Je souris, avant de secouer la tête, et de l'embrasser langoureusement. Il se presse contre moi et m'embrasse en retour. Puis, je pose ma joue sur son torse.

Tout mon cœur est à vous, monsieur, je prononce dans un murmure après quelques instants. Il vous appartient ; et avec vous cela resterait si le destin exilait le reste de moi de votre présence pour toujours.

— Charlotte Brontë, souffle-t-il. Tu aimes la littérature anglaise ?

— Je l'adore. Qui ne l'aime pas ?

Il dépose un baiser sur le haut de mon crâne. Je reste encore blottie près de lui pendant un moment, avant de me dégager doucement.

— Où vas-tu ? me demande Aaron.

— J'ai des choses à faire, je réponds, éludant sa question, avant de changer d'avis. À vrai dire, j'aurais besoin de ton aide.

— Dis-moi.

J'hésite. Je n'ai mis personne au courant de mes projets, et il est exclu que quelqu'un découvre la vérité sur mon frère pour l'instant. Je dois parier sur le fait qu'il acceptera de m'aider sans poser de questions.

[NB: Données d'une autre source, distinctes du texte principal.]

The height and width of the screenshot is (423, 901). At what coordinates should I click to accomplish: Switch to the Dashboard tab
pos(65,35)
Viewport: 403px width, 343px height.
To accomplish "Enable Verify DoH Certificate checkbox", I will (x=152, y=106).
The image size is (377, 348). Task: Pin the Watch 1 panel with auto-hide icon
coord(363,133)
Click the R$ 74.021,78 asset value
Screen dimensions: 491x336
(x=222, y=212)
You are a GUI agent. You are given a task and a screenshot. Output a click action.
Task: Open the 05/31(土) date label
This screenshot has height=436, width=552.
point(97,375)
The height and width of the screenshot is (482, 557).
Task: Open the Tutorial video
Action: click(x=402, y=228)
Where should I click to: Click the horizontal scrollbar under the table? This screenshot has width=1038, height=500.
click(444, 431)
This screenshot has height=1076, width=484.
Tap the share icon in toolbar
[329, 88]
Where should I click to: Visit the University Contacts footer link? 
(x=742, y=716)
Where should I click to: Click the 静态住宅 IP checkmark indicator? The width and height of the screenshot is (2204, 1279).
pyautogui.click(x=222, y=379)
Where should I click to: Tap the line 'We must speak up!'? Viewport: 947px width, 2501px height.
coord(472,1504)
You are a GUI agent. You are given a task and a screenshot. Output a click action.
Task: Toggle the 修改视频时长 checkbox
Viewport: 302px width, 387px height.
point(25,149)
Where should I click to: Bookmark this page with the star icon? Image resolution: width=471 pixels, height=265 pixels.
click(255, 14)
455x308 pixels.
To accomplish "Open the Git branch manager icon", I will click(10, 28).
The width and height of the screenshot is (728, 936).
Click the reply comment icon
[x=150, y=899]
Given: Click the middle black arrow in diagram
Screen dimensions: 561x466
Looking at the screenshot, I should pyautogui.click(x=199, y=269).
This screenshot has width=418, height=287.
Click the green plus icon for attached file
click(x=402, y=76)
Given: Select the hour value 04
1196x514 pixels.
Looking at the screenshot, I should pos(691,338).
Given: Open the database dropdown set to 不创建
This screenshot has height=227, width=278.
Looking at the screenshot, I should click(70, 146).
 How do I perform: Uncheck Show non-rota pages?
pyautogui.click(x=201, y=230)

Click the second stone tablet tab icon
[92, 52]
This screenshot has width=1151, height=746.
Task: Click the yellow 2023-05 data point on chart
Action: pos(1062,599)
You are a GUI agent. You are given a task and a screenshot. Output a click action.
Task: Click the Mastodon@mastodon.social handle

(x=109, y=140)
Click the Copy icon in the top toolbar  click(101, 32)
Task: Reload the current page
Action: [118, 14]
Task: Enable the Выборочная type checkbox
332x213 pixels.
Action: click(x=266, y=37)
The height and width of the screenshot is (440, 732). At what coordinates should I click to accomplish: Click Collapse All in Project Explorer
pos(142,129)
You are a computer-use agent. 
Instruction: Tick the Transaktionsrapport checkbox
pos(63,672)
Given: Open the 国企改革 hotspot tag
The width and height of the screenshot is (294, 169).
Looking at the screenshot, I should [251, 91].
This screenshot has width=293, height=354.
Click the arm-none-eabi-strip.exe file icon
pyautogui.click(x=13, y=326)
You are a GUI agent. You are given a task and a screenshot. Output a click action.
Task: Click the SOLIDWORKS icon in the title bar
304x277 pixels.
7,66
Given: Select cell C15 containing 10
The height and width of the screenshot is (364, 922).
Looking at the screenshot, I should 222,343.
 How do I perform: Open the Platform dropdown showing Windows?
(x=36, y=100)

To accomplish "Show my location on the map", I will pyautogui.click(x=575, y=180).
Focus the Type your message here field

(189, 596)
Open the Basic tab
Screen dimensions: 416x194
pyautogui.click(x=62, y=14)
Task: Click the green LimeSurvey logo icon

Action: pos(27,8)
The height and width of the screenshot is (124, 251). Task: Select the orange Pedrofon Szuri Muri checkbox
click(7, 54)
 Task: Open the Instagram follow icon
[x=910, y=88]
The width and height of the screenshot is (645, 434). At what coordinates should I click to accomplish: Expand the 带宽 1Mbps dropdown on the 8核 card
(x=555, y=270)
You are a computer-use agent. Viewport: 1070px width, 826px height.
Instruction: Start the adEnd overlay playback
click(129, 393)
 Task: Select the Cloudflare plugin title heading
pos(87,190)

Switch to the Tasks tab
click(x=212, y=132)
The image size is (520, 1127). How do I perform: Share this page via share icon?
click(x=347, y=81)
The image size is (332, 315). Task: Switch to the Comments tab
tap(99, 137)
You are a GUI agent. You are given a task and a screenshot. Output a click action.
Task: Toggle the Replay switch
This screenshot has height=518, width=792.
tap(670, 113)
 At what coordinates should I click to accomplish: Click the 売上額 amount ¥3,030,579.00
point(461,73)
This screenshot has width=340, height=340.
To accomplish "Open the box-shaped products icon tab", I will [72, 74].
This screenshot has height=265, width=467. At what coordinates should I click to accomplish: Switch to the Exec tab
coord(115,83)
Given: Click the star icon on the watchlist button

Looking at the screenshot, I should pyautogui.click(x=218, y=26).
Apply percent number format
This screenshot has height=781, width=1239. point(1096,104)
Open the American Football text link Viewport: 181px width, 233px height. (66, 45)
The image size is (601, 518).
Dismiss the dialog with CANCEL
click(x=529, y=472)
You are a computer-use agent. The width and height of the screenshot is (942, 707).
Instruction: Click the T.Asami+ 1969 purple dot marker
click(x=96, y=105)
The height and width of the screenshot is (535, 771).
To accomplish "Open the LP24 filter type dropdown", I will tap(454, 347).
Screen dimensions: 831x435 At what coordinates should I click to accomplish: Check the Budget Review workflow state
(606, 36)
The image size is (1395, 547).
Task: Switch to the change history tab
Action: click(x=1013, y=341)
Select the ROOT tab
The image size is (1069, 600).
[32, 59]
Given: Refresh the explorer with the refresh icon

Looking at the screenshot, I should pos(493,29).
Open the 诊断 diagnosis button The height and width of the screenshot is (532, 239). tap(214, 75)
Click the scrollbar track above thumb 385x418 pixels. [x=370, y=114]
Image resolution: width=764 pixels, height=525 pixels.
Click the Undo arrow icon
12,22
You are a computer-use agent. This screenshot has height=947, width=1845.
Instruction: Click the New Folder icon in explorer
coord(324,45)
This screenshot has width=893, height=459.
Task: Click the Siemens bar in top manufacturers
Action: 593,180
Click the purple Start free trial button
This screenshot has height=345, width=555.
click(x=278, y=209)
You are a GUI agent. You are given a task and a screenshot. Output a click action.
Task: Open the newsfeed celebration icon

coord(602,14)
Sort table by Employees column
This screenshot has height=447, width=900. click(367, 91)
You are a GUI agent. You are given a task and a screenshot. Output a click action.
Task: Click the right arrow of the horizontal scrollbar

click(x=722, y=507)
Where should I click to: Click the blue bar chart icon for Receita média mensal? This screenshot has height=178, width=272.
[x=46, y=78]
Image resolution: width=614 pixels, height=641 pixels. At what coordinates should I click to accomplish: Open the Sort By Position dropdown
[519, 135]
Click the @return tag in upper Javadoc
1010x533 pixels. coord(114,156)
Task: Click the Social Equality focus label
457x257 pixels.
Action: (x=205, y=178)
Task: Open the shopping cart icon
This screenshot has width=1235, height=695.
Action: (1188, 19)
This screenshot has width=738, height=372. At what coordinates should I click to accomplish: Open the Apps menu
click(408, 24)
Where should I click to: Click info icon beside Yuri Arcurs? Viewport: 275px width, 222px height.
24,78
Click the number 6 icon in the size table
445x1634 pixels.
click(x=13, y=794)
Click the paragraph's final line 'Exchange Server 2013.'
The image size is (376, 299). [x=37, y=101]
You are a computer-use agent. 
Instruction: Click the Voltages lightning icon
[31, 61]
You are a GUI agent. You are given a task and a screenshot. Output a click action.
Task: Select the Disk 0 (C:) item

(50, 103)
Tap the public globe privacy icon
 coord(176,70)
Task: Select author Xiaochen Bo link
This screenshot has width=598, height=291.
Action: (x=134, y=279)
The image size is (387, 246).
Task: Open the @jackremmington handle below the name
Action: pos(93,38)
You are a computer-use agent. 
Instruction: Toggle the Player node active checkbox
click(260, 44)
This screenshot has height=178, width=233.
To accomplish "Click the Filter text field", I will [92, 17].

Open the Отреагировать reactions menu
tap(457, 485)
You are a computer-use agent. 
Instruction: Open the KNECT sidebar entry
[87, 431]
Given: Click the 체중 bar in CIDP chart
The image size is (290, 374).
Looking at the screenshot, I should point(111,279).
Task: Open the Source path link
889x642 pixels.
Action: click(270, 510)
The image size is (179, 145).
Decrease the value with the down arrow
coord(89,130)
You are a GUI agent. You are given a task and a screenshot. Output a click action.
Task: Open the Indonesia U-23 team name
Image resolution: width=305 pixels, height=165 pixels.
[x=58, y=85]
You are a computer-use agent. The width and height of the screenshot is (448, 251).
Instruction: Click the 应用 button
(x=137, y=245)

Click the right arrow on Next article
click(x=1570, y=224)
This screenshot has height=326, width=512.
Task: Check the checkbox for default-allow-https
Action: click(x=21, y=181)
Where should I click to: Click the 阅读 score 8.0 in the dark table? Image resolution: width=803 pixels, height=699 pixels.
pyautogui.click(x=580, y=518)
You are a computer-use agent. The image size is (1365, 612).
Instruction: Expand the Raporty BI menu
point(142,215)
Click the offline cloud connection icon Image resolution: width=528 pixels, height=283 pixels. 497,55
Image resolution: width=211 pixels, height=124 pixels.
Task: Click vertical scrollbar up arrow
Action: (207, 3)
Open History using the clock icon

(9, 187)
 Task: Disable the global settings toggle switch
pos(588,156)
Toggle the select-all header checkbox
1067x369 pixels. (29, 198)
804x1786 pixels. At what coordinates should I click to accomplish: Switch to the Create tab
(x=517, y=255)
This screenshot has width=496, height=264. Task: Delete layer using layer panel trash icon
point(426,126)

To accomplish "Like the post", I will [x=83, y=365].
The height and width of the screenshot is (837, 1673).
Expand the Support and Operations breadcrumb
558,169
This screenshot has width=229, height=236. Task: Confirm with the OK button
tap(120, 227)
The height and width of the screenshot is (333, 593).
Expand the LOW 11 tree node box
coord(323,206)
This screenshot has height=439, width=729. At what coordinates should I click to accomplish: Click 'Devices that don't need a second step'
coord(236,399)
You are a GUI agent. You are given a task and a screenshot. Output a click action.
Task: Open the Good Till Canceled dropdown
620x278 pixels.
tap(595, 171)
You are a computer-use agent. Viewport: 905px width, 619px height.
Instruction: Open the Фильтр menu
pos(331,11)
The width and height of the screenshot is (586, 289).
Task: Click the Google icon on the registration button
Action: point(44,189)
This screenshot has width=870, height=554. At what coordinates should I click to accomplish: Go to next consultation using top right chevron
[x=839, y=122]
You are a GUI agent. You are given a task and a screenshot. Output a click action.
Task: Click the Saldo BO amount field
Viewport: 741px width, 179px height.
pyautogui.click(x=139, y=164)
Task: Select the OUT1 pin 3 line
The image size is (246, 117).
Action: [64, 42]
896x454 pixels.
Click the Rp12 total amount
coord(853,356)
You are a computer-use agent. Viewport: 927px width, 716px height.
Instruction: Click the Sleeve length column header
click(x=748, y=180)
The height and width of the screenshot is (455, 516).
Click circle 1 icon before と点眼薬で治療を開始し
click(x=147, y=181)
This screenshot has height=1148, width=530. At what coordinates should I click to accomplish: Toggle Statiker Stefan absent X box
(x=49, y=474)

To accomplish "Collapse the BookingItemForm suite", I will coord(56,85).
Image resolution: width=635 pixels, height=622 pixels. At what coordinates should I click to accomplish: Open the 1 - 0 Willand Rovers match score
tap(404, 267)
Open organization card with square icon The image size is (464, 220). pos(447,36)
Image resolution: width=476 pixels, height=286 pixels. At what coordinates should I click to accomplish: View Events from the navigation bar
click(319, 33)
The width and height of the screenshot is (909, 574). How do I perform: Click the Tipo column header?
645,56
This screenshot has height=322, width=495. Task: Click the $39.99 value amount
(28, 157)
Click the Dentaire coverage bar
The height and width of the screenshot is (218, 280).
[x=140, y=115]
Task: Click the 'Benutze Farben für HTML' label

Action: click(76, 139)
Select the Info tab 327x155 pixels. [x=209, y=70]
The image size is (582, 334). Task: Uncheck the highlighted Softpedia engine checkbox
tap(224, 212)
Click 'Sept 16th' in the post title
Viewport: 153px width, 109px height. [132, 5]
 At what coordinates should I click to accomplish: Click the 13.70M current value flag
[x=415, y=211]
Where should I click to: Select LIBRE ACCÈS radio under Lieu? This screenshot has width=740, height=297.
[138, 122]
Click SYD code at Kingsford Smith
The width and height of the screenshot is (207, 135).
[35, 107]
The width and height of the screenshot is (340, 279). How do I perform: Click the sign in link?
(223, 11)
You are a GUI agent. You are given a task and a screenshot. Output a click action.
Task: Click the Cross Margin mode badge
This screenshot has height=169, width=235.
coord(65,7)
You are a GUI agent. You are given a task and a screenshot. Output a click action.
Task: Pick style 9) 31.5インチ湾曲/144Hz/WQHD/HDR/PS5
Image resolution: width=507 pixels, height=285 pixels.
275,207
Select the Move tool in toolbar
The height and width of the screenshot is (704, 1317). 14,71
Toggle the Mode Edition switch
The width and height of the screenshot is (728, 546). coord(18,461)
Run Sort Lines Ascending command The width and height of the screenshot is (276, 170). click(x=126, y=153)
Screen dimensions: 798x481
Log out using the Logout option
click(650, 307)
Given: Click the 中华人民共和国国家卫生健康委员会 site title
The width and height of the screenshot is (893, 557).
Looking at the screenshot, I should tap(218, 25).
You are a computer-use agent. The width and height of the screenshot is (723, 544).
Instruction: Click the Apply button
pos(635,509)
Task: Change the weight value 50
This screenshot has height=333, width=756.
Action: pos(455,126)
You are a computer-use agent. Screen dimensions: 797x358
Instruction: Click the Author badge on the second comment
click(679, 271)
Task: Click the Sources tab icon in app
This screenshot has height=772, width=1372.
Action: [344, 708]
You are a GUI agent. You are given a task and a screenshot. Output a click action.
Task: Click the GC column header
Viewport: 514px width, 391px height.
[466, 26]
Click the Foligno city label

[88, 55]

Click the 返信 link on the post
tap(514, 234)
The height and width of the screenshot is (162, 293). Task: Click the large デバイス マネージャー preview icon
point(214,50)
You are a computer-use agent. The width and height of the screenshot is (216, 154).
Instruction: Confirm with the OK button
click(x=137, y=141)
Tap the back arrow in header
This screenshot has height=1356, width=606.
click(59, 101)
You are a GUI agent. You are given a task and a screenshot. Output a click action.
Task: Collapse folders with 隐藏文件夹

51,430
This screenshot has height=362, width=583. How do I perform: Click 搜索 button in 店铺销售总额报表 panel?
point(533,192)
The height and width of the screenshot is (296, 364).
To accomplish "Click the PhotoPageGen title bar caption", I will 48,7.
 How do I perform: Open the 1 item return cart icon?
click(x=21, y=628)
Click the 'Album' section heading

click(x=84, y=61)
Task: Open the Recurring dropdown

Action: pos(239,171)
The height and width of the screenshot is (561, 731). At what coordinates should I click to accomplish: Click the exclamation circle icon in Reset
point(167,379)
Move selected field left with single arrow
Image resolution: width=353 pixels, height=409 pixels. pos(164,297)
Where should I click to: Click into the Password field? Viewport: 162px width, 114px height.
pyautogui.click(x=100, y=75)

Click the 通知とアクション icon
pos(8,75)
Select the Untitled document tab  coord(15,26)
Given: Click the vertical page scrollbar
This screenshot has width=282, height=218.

— Je voudrais vérifier quelque chose, à propos des dernières missions, à la section informative. Tu crois que tu pourrais m'y faire entrer ?

Il réfléchit quelques secondes avant d'acquiescer.

— C'est d'accord.

Il plonge ses yeux dans les miens, tentant de décrypter ce que j'ai en tête. Mais mon regard est impénétrable. Il me donne son badge, ainsi qu'un laissez-passer.

— Merci beaucoup. À tout à l'heure.

— Rentre quand tu veux. Je te rejoindrai après les entraînements.

Je l'embrasse avant de prendre congé.